Collected data entries:
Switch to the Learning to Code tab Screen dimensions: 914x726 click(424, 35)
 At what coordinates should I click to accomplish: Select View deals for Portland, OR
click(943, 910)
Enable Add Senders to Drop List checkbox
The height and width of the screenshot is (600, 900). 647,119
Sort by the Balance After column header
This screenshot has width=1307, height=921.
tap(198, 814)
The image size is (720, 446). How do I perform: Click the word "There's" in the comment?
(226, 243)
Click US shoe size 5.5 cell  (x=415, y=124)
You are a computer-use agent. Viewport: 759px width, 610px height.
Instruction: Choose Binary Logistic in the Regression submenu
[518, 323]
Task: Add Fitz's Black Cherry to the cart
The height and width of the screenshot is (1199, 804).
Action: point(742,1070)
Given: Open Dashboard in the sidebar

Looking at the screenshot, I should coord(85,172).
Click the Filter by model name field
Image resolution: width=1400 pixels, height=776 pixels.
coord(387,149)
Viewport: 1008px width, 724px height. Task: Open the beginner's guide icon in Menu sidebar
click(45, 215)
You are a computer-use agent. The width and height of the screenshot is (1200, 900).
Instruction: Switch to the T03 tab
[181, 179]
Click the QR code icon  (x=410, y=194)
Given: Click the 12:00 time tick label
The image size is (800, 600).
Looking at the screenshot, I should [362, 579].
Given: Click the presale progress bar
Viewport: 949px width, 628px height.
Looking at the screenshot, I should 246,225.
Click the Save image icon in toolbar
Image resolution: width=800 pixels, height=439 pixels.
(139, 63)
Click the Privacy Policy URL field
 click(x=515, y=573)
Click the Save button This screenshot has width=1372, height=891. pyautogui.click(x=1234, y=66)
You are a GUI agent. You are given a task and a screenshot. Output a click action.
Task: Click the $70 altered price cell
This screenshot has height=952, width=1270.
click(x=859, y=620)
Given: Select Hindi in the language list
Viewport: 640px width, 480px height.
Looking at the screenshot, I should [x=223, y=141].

### Work instructions
Taking the line that contains "You are a GUI" as the first, reproduce every line through the end of the entries exactly.

### Answer below
You are a GUI agent. You are given a task and a screenshot. Output a click action.
Task: Click the $70 altered price cell
This screenshot has height=952, width=1270.
click(x=859, y=620)
Given: Select Hindi in the language list
Viewport: 640px width, 480px height.
Looking at the screenshot, I should [x=223, y=141].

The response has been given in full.